A 73 yesterday was good enough for Michelle Wie to make the cut, but she sits 10 strokes back, out of contention.
Wie puts in a day of work
It was a grind-it-out, make-the-cut kind of round for Michelle Wie yesterday.
But it was an attack-the-course, score-low kind of day for a lot of other golfers at the Fields Open in Hawaii at windless Ko Olina Resort. The second round ended with the leaders in double-digit under-par numbers, while Wie battled to stay in the red and survive to play another day.
Wie shot 1-over 73. Coupled with her 3-under 69 in Thursday's first round, the 2 under was enough to make the cut. Conditions were near perfect, with nearly no wind, but four bogeys took away any chance of a monster round that would put her anywhere near contention.
Wie is tied for 41st with seven other golfers, including defending champion Stacy Prammanasudh (70-72) and Sacred Hearts senior Ayaka Kaneko (72-70), the only amateur in the field.
Kaneko and Wie start 20 minutes apart this morning, both at the 10th tee -- Kaneko at 8:50 with Charlotte Mayorkas and Meena Lee and Wie at 9:10 with Cindy Posechnik and Leta Lindley.
Afterward yesterday, Wie said she wasn't disappointed by shooting over par, and actually felt she played better than Thursday. She didn't get discouraged when she couldn't get a run of birdies going as she did in the first round.

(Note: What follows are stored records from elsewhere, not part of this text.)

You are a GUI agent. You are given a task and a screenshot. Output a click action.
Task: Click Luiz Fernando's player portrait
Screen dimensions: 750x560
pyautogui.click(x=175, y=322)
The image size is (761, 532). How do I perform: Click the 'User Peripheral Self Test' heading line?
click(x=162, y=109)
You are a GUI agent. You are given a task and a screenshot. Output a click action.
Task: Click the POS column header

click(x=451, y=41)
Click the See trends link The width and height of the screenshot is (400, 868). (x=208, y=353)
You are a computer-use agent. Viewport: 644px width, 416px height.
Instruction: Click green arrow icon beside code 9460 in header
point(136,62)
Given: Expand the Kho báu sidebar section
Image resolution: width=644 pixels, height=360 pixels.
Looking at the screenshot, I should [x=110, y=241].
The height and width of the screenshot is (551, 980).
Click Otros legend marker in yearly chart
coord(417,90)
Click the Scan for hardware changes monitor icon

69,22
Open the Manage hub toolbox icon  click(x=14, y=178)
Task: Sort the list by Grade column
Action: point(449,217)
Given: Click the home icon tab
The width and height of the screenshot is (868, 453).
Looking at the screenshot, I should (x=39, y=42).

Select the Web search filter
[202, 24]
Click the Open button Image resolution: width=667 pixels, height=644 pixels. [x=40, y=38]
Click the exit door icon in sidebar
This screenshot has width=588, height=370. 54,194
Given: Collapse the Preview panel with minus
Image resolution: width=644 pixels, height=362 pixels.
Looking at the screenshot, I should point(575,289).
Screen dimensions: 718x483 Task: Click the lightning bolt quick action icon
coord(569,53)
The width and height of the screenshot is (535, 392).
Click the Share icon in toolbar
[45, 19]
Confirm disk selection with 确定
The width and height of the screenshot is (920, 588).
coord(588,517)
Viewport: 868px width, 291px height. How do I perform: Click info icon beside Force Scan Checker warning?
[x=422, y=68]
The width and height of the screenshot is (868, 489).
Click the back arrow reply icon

"I tell myself I have a choice of either sulking about it or thinking about a situation, or I can make a little game out of it and pull myself out," Wie said.
Some of that obviously has to do with these being her best back-to-back competitive rounds since she closed out the Evian Masters in July 2006, with 70 and 68 and finished tied for second.
It's funny when an 18-year-old says "It felt like old times," which was Wie's reaction to a 35-foot downhill putt to save par on the 489-yard No. 5 yesterday. Actually, this might be something new, as Wie's putting Thursday and for the front nine yesterday was as good as -- if not better than -- ever.
"Yesterday my putter was really hot, so that's why I dropped a lot of putts. Today I also dropped a lot of long ones early on," Wie said. "I'm a little rusty (for) tournament mode, but I feel like I have two really solid rounds under my belt.
"Hopefully the score (today) will show how well I'm playing," she said.
Some of the numbers (six fairways and seven greens missed yesterday) don't agree with Wie's positive assessment of her game. But she's not trying to get back to where she was two years ago all in one round or one tournament.
"You know, it's still very early on," she said. "It's my first tournament back. ... I feel like my distance is coming back. I had a lot of really good solid shots. Had a couple bad breaks on a couple of lies throughout the round. That's what golf is."
She made the best of a terrible lie on No. 11, where she nearly saved par despite having to punch back onto the fairway from far to the left, with her ball nestled in rough dangerously near the curb -- not only dangerous to her score, but also to her injury-prone wrists.
After a couple of practice swings, Wie managed to get through some trees and to within 40 feet of the flag. She chipped to 6 feet, but her putt for par stopped one rotation short of the hole.
"I think it was seriously one of the best shots that I hit today. I had a 7-iron and I was on the path, so the ball was a lot higher than my feet," she said. "I just felt like I was really confident with that shot. I just really trusted myself.
"Just a really interesting shot. I never had it before, and I hope I never do again."